Your goal: Lay out the listing as a Markdown table with the columns Row and Listing line, starting at the line that contains "At what coordinates" and stopping after the line that contains "point(587,210)". Omit the pictures and any blank lines.

-- start --

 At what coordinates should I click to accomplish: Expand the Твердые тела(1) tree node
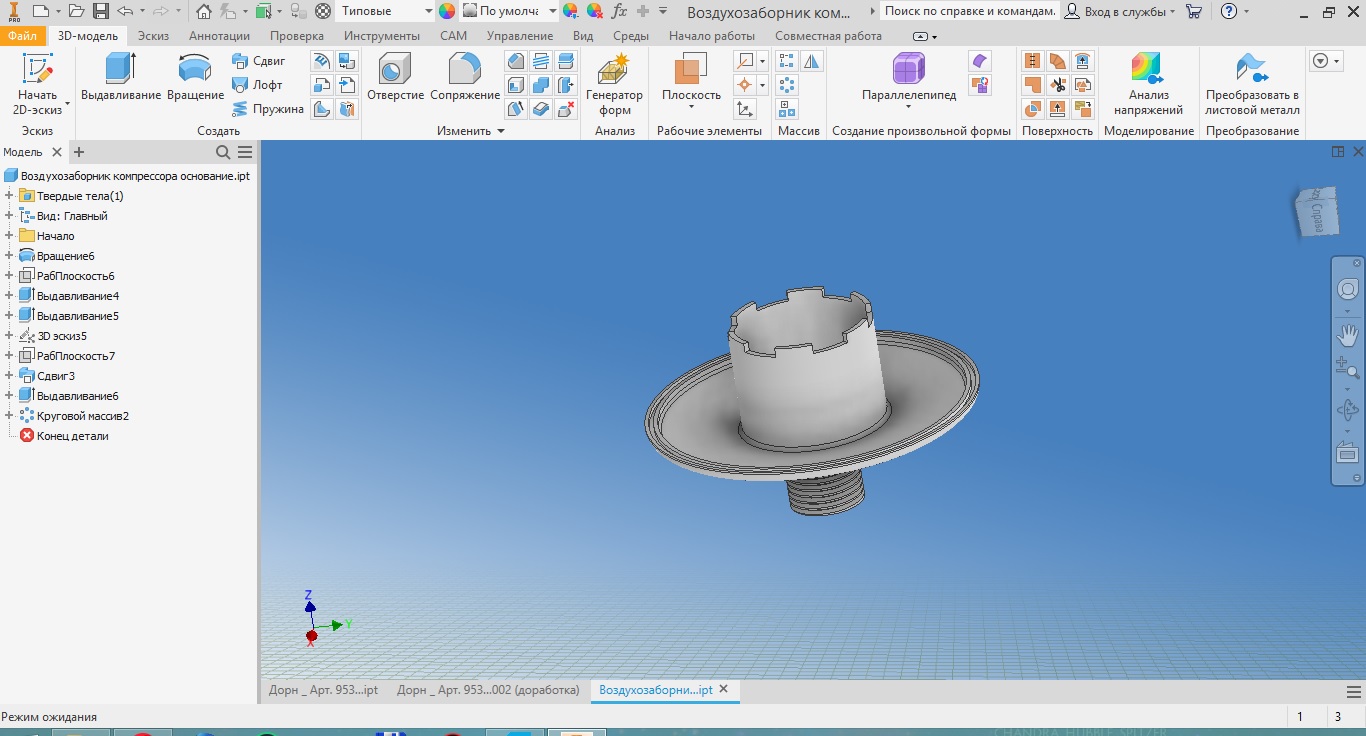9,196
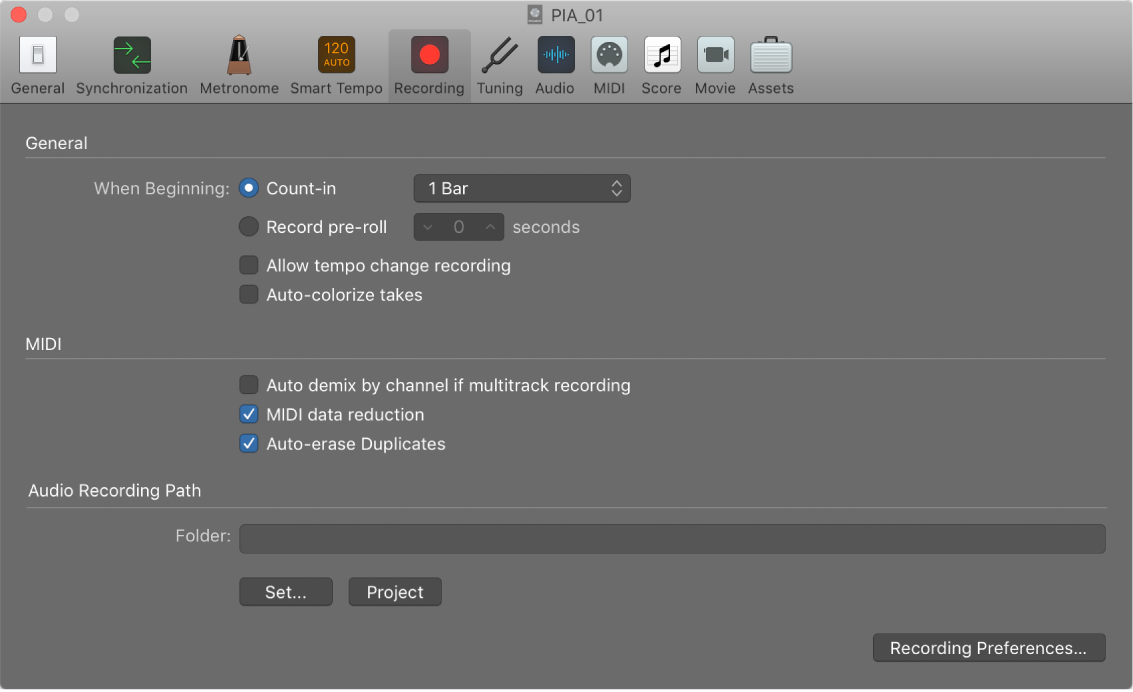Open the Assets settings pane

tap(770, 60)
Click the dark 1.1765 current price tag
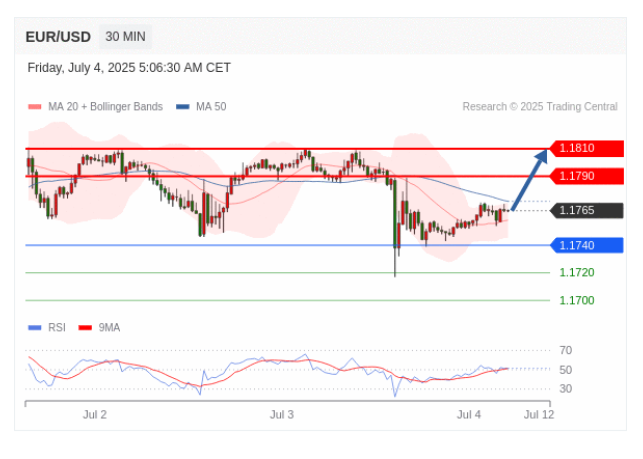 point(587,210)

-- end --
-- start --

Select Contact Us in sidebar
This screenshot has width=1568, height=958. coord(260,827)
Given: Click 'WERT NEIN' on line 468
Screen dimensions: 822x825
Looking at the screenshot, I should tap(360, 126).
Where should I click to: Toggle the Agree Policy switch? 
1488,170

-- end --

Result for this task:
| Row | Listing line |
|---|---|
| 1 |  At what coordinates should I click to accomplish: Expand the Твердые тела(1) tree node |
| 2 | 9,196 |
| 3 | Open the Assets settings pane |
| 4 | tap(770, 60) |
| 5 | Click the dark 1.1765 current price tag |
| 6 |  point(587,210) |